Trying to find solutions

Since the Columbine High School shooting in 1999, Americans have watched a horrifying trend spread across the country: Colorado, Florida, California, Pennsylvania, Minnesota, Minnesota again, Tennessee, Colorado again, an Amish schoolhouse — again in Pennsylvania, Tennessee again, Alabama, Nebraska, Ohio, Connecticut, Nevada, Colorado … again, Oregon, Washington, South Carolina, California again, Washington again, New Mexico, Kentucky … and now, Florida. Again.

Those are just the shootings, and at K-12 schools. It doesn’t count the stabbings or use of vehicles, or attacks on college campuses and churches.

And as happens every time, the political walls go up immediately. Your response makes you either rightwing or leftwing. Your ideas for solutions, or the entities you verbally attack/defend mark you as a conservative or a liberal. The extremes come out in a way that only makes the problem worse.

It’s about guns, or gun control, or the NRA or violence-glorifying pop culture. It’s about mental health, or the frightening territory of the adolescent mind, parents coddling their entitled kids, or bullying. It’s the FBI’s fault, it’s the fault of the family that took him in after his mother died. It’s about social media, or isolation. Something is to blame, and that something falls on the opposite end of the political spectrum from where the blamer stands.

In 1999, there were 248 million Internet users worldwide, 4.1 percent of the global population — it had only been generally accessible for four or five years, depending on where you lived, at that point. Facebook came on the scene in 2004. By December 2017 there were 4.05 billion users, 51.8 percent of the world’s population.

Is it the Internet’s fault? Are we doing such a terrible job of listening to each other as humans because we spend so much time in cyberspace?

I don’t know. I have no idea what the answer is, partly because the answer is not a simple one. And it probably is not one that will hit the right political buttons on either side.

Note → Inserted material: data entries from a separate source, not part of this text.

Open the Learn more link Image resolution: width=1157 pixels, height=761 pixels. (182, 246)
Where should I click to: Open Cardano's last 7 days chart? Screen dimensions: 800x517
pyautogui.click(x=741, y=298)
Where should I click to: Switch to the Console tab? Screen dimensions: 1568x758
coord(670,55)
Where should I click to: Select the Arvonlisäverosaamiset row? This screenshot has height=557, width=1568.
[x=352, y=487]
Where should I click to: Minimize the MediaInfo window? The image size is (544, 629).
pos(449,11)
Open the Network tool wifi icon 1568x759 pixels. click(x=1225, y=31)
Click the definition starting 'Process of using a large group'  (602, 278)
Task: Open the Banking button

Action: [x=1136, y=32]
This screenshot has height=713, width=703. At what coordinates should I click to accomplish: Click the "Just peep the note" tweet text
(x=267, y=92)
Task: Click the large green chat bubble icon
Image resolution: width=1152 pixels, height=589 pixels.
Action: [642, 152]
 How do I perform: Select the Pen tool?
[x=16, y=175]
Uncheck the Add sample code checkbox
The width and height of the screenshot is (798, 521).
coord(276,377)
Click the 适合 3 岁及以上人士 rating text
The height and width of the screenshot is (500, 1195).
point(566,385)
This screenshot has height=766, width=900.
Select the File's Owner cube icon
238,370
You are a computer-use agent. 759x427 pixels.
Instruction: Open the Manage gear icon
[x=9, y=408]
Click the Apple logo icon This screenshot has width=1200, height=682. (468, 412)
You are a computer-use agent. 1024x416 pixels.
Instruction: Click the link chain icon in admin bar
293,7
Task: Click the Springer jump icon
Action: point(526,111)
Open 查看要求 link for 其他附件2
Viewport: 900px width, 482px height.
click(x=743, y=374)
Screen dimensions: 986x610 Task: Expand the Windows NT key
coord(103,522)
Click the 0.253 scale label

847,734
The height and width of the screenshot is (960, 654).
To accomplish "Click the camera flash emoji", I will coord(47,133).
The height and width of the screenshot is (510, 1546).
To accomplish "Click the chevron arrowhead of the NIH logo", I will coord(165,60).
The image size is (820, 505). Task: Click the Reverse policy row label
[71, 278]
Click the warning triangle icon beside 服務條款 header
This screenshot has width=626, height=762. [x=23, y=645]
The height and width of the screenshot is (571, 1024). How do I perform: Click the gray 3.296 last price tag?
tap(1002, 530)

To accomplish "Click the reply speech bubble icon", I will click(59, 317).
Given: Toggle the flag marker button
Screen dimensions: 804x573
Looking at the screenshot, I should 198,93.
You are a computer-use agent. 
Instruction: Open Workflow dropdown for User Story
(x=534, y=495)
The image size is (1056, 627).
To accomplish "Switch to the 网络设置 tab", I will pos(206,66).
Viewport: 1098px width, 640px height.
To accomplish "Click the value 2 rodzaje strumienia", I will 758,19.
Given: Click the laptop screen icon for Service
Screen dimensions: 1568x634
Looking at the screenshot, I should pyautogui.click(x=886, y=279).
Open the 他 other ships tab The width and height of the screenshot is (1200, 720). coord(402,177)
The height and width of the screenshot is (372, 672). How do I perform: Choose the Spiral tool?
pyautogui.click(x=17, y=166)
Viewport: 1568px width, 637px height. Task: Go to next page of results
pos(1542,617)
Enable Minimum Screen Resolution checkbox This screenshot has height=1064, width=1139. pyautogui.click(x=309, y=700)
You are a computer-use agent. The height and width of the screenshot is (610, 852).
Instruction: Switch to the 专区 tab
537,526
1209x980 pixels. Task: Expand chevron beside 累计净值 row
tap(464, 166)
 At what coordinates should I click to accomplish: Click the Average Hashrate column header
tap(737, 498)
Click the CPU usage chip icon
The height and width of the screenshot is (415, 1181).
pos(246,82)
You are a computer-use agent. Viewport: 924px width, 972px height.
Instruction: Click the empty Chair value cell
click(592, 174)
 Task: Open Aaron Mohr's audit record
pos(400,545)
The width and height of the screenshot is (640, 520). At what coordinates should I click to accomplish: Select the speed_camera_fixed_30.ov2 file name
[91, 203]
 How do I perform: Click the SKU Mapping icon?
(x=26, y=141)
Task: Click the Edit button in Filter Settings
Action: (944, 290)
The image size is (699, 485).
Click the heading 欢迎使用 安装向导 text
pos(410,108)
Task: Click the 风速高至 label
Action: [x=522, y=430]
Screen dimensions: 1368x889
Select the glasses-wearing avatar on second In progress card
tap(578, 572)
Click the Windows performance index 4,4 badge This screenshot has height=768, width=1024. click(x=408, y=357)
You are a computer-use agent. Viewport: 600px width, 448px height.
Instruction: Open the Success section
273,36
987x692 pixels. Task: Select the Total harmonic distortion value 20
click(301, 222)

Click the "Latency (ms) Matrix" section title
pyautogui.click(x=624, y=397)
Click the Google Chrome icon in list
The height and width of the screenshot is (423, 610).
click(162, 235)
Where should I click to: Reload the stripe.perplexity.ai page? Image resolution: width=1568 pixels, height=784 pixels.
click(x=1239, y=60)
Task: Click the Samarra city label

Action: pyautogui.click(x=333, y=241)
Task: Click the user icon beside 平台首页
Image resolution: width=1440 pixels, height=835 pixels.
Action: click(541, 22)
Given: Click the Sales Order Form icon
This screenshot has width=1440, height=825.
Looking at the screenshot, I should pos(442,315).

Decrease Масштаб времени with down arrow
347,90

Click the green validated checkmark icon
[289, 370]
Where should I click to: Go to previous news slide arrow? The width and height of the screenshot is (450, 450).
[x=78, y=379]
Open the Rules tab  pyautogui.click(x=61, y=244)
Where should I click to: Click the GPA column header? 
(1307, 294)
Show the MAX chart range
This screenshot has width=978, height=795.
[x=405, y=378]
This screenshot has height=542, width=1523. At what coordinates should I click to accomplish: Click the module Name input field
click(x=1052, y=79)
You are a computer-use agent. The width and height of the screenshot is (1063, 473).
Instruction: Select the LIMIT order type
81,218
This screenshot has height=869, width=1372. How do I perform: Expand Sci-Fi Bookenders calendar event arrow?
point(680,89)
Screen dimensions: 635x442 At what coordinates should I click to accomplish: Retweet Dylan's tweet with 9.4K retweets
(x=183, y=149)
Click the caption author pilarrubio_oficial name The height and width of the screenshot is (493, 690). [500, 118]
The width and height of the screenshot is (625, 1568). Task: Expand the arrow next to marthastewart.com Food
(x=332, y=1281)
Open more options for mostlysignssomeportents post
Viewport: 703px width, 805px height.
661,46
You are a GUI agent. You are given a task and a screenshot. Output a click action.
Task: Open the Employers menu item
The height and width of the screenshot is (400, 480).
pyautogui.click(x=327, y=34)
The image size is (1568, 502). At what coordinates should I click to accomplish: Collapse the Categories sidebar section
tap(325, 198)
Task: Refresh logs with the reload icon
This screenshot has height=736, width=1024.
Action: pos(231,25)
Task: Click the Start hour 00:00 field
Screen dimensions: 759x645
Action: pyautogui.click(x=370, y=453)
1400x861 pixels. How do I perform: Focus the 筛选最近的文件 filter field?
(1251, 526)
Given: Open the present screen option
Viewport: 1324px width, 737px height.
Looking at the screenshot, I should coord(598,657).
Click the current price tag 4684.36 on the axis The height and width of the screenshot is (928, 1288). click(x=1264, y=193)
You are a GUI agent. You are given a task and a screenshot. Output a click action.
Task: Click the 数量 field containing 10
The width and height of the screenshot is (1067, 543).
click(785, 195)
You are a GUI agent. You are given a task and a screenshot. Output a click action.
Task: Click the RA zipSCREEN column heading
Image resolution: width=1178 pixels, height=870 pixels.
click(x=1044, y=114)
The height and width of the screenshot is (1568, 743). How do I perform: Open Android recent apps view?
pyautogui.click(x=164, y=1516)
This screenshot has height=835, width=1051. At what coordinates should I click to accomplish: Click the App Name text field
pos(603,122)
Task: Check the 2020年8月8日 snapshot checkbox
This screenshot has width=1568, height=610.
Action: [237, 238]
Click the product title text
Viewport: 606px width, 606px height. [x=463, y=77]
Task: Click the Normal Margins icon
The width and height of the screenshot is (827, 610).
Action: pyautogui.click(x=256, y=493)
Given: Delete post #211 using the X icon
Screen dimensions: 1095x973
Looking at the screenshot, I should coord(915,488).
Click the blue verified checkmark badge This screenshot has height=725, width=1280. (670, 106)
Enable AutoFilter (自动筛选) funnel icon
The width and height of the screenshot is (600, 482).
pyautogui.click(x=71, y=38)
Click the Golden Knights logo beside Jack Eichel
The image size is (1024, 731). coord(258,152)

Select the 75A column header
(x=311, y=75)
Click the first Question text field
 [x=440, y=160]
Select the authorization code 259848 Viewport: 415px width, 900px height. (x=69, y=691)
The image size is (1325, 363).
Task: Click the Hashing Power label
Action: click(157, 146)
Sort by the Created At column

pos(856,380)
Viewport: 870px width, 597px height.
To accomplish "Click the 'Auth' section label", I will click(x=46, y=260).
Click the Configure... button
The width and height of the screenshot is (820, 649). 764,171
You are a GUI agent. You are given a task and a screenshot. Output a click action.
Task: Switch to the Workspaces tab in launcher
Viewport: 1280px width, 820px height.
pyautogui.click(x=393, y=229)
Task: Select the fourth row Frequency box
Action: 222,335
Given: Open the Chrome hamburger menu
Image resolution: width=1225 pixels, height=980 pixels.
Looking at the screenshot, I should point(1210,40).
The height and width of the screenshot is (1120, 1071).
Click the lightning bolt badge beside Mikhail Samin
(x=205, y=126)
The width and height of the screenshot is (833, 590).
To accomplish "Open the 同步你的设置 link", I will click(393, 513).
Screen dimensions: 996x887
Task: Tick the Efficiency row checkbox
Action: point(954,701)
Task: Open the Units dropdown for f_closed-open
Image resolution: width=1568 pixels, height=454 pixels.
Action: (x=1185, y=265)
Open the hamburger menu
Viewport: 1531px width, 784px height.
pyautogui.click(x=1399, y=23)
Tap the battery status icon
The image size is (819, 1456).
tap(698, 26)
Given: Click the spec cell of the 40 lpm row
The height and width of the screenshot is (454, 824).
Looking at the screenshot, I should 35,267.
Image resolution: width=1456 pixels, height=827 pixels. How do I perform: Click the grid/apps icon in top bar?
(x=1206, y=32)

There is a social media post being shared which goes so far as to say (paraphrasing) Maybe we should change the word “school” to “uterus,” so all the Republicans will finally care about kids dying in them.

Come on, people. How does that get us closer to solving the problem? Has no one figured out by now that the quickest way to get someone from “the other side” to harden his or her stance and quit listening completely is to hurl that kind of holier-than-thou snark at them?

Everyone wants to see an end to violence in our schools. Everyone wants our kids to be safer. That means we’re all on the same side. We just have different ideas about how to make it happen — and each person has deeply held reasons for the ideas for which they advocate.

But what in the world makes us think all those ideas are mutually exclusive? If we lived in a society where each person was willing to listen to the others, and allow what he or she learned to move them — even a little — from the ideological spot on which they are rooted, we would get closer together. Or, at least, we might stop the frantic rush to distance ourselves from one another.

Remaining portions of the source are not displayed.